(Work required): Report each line of the data that contains the string "click".

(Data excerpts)
——
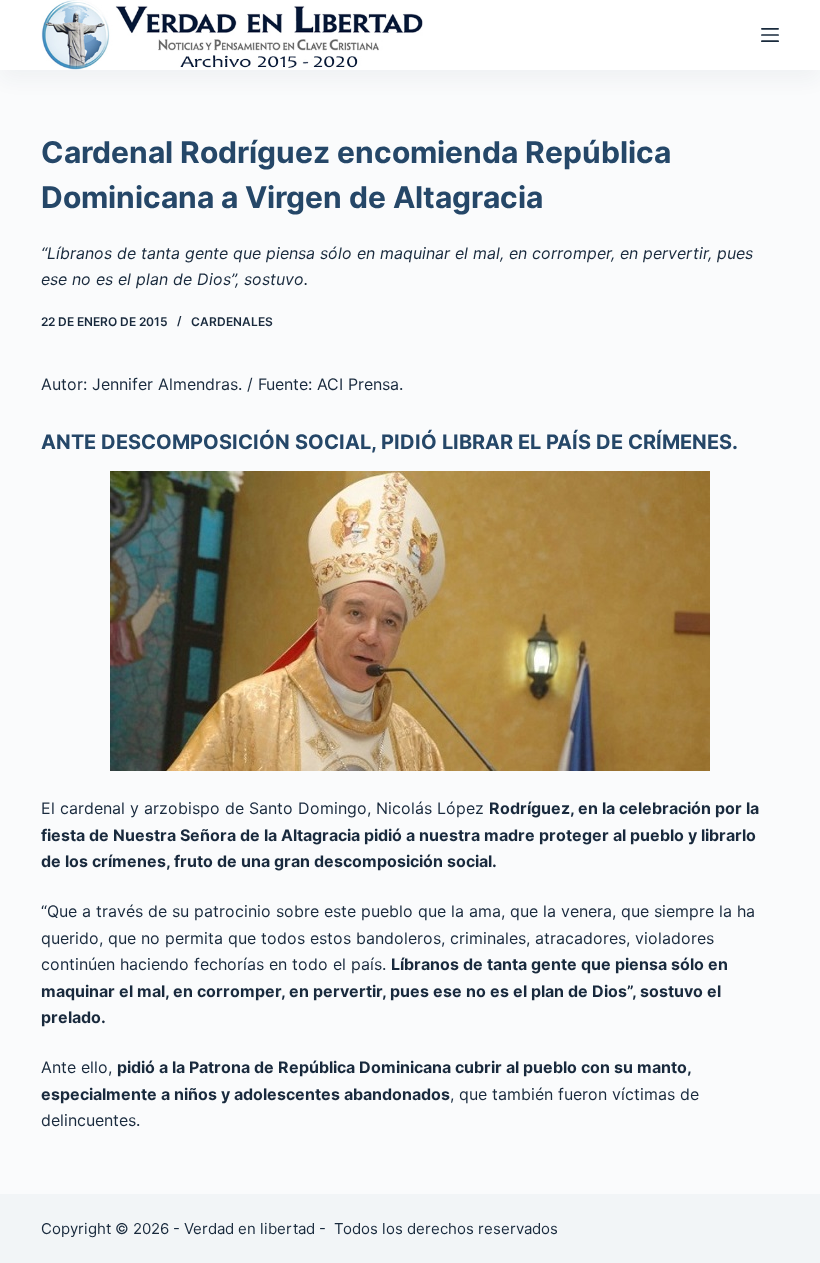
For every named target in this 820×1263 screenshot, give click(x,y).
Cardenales (232, 321)
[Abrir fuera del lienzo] (770, 35)
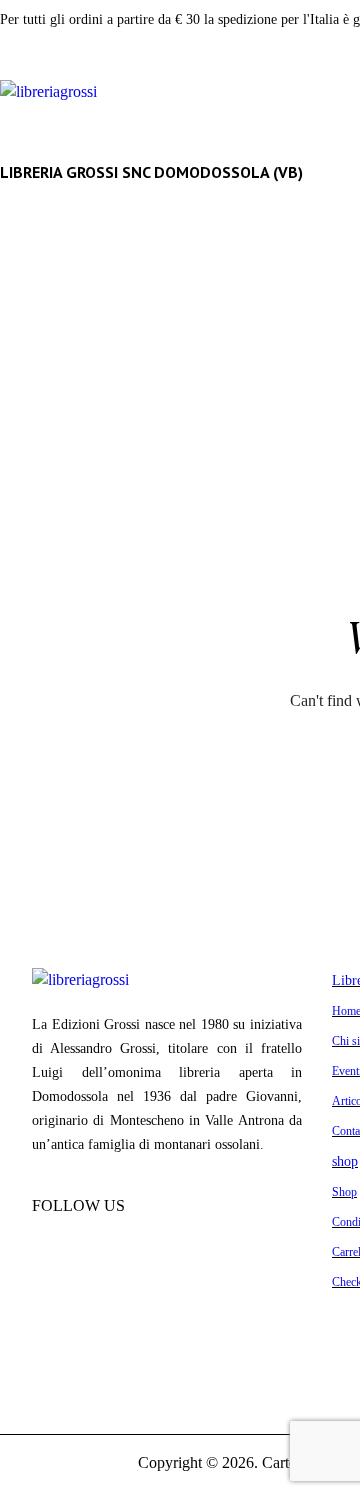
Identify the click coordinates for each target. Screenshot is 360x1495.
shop (345, 1161)
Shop (344, 1192)
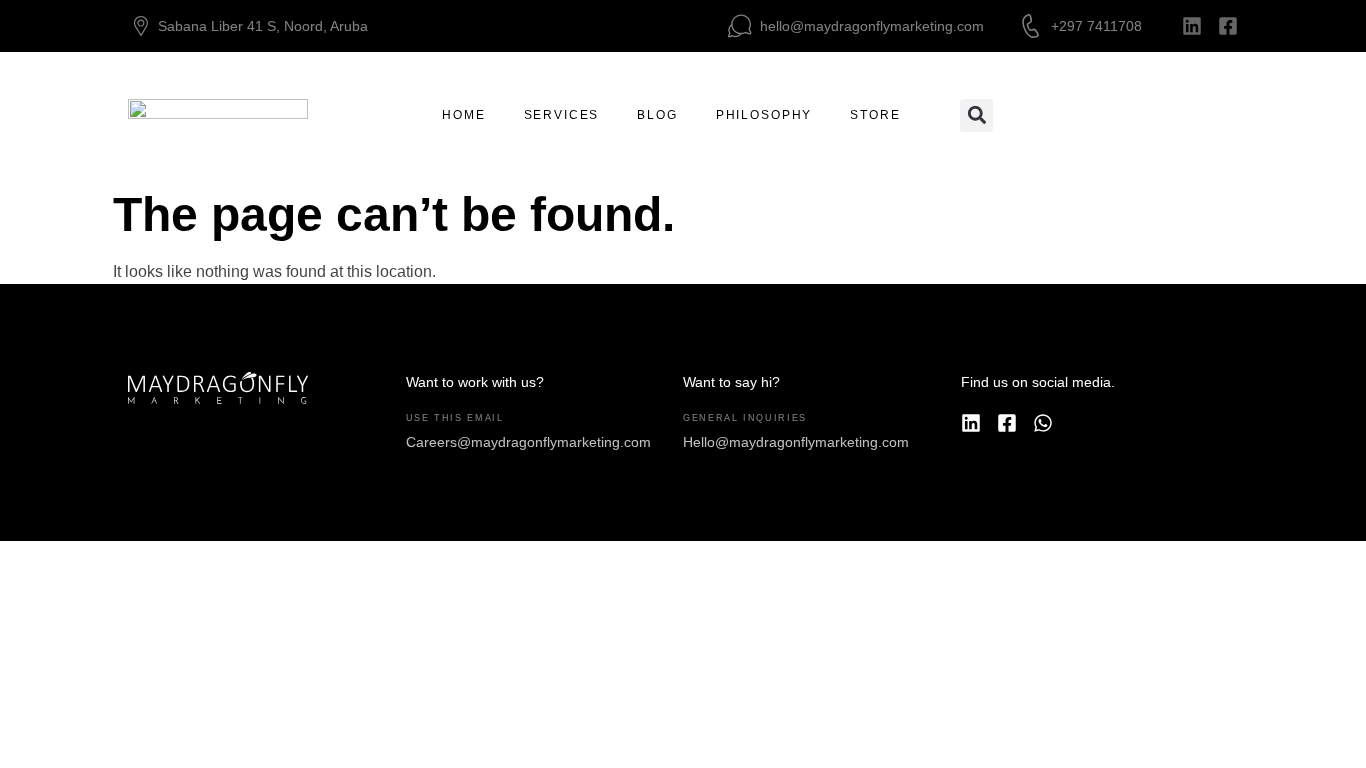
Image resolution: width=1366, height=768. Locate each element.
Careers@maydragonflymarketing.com (528, 442)
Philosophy (764, 115)
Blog (657, 115)
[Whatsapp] (1043, 423)
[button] (976, 115)
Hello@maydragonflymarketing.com (796, 442)
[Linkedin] (1192, 26)
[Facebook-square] (1228, 26)
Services (562, 115)
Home (463, 115)
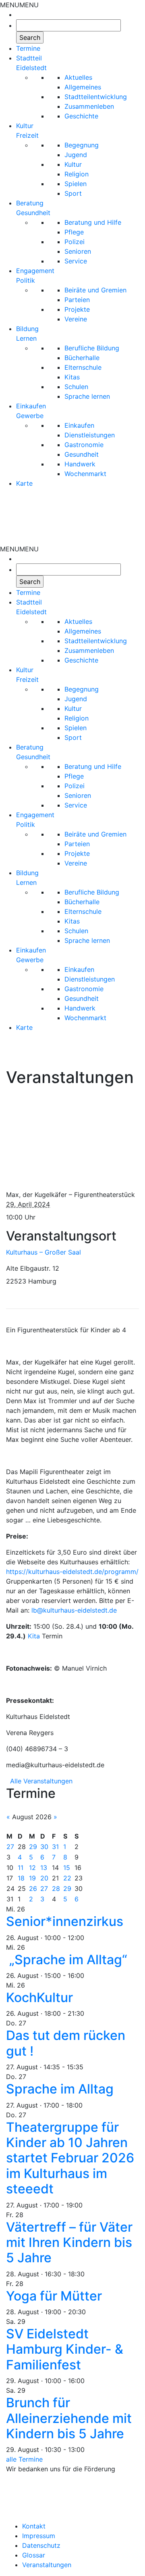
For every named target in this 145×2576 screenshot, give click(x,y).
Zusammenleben (89, 106)
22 (67, 1878)
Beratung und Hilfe (92, 222)
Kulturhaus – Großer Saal (43, 1252)
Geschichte (81, 116)
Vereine (75, 319)
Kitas (72, 377)
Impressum (38, 2536)
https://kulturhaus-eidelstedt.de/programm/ (72, 1572)
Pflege (74, 232)
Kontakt (34, 2526)
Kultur (73, 164)
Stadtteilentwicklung (95, 97)
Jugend (75, 155)
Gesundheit (81, 454)
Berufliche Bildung (91, 348)
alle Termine (24, 2459)
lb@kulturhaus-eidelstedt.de (74, 1610)
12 (32, 1868)
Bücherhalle (81, 358)
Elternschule (83, 367)
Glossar (33, 2555)
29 (33, 1847)
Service (75, 261)
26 (33, 1888)
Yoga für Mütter (54, 2296)
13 (43, 1868)
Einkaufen (79, 425)
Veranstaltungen (46, 2565)
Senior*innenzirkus (64, 1921)
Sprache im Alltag (60, 2089)
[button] (19, 5)
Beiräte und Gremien (95, 290)
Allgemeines (82, 87)
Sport (73, 193)
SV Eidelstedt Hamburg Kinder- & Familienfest (64, 2349)
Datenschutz (41, 2545)
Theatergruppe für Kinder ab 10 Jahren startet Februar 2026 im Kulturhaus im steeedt (70, 2158)
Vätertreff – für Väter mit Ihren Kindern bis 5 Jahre (69, 2242)
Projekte (77, 309)
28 (56, 1888)
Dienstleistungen (89, 435)
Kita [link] (34, 1636)
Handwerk (79, 464)
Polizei (74, 242)
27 (10, 1847)
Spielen (75, 184)
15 (66, 1868)
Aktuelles (78, 77)
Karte (24, 483)
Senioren (77, 251)
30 (44, 1847)
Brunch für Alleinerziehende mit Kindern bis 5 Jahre (69, 2418)
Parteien (77, 300)
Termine (28, 48)
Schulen (76, 387)
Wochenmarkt (85, 474)
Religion (76, 174)
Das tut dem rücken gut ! (65, 2042)
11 (20, 1868)
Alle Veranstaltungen (41, 1781)
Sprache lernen (87, 396)
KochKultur (39, 1997)
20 (44, 1878)
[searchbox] (68, 25)
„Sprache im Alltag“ (68, 1959)
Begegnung (81, 145)
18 (21, 1878)
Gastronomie (84, 445)
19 (32, 1878)
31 (55, 1847)
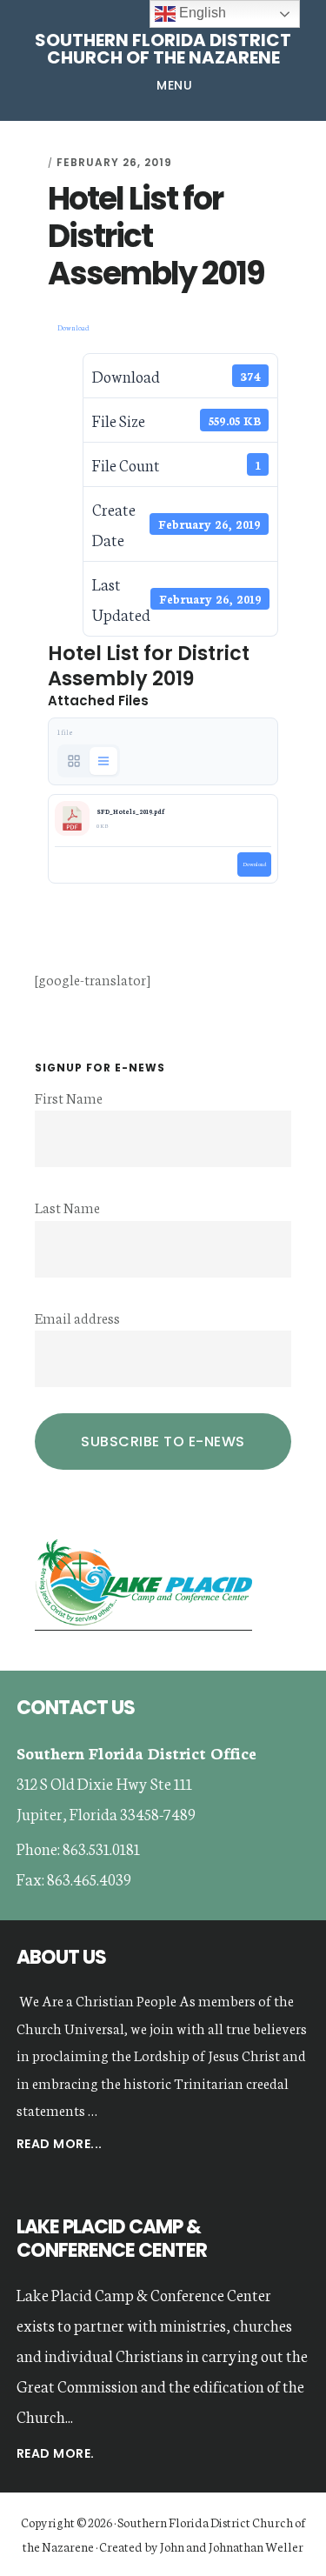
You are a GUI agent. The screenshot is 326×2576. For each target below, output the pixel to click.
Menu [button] (174, 85)
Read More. (56, 2453)
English (201, 12)
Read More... (60, 2145)
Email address (77, 1317)
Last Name (67, 1207)
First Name (69, 1097)
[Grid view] (74, 761)
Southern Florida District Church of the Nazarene (163, 49)
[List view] (103, 761)
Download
——
(Written solution):
For every named target in this 820×1263 screenshot, give click(x,y).
Identify the click coordinates for each target. Screenshot is 360x1495.
For every named target in this 145×2576 screenshot, give click(x,y).
You are a GUI agent. The screenshot is 326×2576. For each target below, output the pixel to click.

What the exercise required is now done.